Crazy!!!!
Posted on - August 3, 2016Check out this article from the Mirror
Crackpot safety testers smash 984ft-high glass bridge with hammers – then drive car over it
Volunteers lined up at the side of the walkway ready to smash the panels with sledgehammers to test the strength of the bridge.
Brave volunteers and staff took a crack at a glass bottom bridge in China with sledgehammers and a car this weekend – in a bid to prove its safety.
They tested the structure suspended 300 metres (984 feet) above the Zhangjiajie Grand Canyon in Zhangjiajie National Park of central Hunan province, by hitting some of the glass panels with sledgehammers.
But that wasn’t the end of the test by any stretch.
After the glass had been cracked – a 4×4 car was driven over the shattered panels as nervous onlookers watched carefully, harnessed to the side of the walkway.
Before the test, Ma Liang, the bridge’s chief engineer, said: “The overall thickness of the glass is five centimetres.
“We use a method of gluing together every panel to tighten the area between them. The thickness of every glass panel is 1.5 centimetres.
“Tomorrow we will have some events related to proving how safe and reliable the glass on the bridge’s structure is so that tourists can experience our glass bridge’s structural safety.”
On Saturday morning, around 20 volunteers and staff were taken to the 430-metre-long bridge and harnessed to its sides as a precaution.
They hit some of the panels with sledgehammers and afterwards a 15-tonne SUV was driven over them, showing the structural strength of the glass panels.
None of the volunteers were able to smash completely through the glass , which mostly broke into pieces.
The volunteers were later invited to walk over the shards and damaged panels.

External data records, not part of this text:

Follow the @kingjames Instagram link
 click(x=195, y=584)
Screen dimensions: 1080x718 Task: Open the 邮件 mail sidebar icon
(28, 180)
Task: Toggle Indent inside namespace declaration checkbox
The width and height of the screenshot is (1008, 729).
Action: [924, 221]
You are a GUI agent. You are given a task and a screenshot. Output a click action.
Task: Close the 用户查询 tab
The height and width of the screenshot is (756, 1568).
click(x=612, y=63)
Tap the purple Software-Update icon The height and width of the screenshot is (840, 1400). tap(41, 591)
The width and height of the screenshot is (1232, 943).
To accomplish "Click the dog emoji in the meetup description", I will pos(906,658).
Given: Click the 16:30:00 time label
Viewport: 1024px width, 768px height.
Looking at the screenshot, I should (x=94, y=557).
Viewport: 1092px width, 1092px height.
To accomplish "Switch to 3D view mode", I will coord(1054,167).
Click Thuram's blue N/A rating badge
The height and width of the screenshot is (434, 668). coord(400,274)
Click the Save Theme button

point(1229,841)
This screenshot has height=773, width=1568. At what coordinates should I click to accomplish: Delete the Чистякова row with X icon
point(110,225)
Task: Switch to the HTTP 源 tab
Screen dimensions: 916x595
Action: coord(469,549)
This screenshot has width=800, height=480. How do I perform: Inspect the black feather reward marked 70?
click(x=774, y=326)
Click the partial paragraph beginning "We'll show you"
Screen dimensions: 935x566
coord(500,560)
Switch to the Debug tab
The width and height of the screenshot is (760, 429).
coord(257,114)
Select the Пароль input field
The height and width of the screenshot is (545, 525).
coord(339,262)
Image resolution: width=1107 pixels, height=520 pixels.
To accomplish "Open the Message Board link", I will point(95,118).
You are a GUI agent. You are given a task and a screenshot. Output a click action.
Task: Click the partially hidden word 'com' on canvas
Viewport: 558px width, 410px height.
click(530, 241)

“When I see the ground I feel a bit dizzy. I mostly will look in front of me, I won’t dare look at the ground. I have a dizzy feeling,” Li Hai, a member of Zhangjiajie Park staff and event participant said.
Israeli Haim Dotan, who designed the Expo 2010 Shanghai’s Israel Pavilion, is the chief architect behind the project and China Construction Group, which was hired for the bridge’s construction.
An investor founded Zhangjiajie Grand Canyon Co. Ltd to to carry out the project and has put a total of around 250 million yuan (£28 million) into the bridge’s construction.
The designers claim it is the largest of its kind in the world.
Construction on the bridge began in June of last year. Zhangjiajie National Park has not announced an official public opening date for the bridge, but Chinese media has reported it will be in July this year.
Safety has been an issue at another glass bridge in China. Last October, tourists at Yuntai Mountain Park in northern Henan province reported cracks in a glass panel .
Since then, the Yuntai Mountain Park bridge has been closed for maintenance.